In just a couple of days since its maiden flight, Vistara, India's latest full-service airline, has become a game-changer.
While its competitive pricing is sure to impact other full service airlines, even low cost carriers are staring at a potential fare war.
The aviation joint venture between Tata Sons and Singapore Airlines is offering fares cheaper than that of Jet Airways and Air India and even low cost carrier Indigo Airlines, according to a Business Standard report.
"We were expecting Vistara would not play the fare game. But now we have decided to readjust our fares downwards," the newspaper quoted a senior budget airline executive who did not wish to be named, as saying.
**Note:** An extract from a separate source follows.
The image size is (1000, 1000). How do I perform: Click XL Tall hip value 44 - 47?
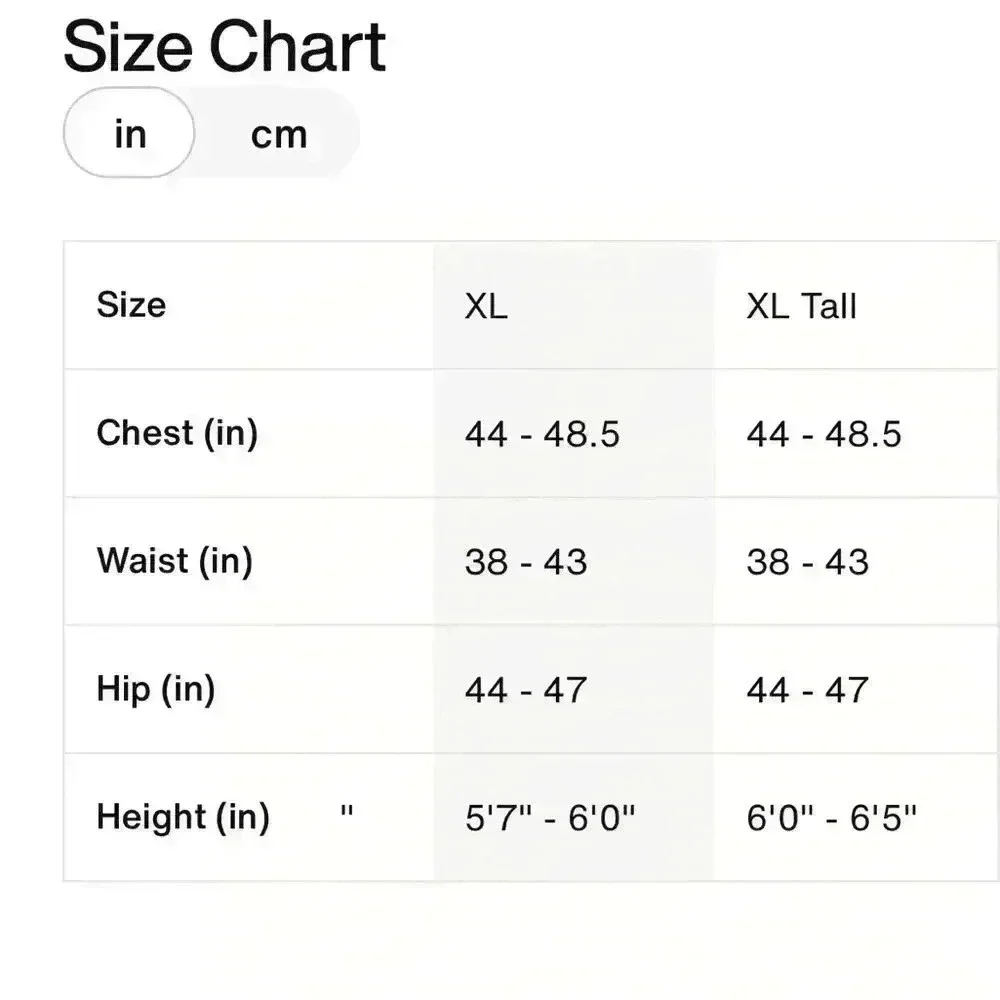pos(807,690)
The airline industry normally follows trends set by any one player, and the entry of a new player triggers a price war.
Coincidentally, the lean season has also started with January, prompting carriers to offer steep discounts.
On Monday, national carrier Air India cut its domestic fares by almost 50%. Air India's special New Year discounted fares start at 1,557 for tickets booked till 18 January for travel between 16 January and 30 April. The sale is offered on select routes only.
Fares for Air India Delhi-Mumbai flight, normally priced at 6,000-8,000, are currently available for 2,958. Delhi-Bangalore flights are priced at 1,800, read LiveMint.
The four-month lean season normally witnesses low occupany rates that ease with the commencement of the summer vacation starting from May.